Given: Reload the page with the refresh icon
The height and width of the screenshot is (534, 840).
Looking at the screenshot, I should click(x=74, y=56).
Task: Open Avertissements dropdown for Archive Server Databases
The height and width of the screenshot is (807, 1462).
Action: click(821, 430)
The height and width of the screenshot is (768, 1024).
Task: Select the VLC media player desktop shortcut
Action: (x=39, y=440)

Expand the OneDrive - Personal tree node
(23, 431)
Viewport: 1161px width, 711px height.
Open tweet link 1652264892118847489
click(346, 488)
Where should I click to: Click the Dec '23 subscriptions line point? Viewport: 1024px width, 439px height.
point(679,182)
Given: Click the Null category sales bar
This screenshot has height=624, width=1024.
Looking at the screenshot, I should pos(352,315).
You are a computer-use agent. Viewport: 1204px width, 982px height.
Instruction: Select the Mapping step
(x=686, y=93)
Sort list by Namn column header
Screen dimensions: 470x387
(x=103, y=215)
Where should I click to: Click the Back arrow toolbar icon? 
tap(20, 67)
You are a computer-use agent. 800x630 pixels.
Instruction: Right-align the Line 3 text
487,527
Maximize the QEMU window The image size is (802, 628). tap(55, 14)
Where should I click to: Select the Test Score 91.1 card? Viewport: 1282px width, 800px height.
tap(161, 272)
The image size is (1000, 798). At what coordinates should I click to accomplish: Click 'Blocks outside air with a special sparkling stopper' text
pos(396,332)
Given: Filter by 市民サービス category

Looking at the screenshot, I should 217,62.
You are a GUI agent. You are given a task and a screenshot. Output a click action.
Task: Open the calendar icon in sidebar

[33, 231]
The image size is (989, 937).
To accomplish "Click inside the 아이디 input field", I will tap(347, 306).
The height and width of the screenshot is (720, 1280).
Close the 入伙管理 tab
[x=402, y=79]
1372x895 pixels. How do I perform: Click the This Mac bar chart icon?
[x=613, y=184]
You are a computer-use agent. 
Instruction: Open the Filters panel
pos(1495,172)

[Exercise directions] The task calls for every line of the material that contains the string "computer".

[Answer space]
You are a computer-use agent. Viewport: 1204px width, 982px height.
You are a computer-use agent. 800x630 pixels.
You are a computer-use agent. 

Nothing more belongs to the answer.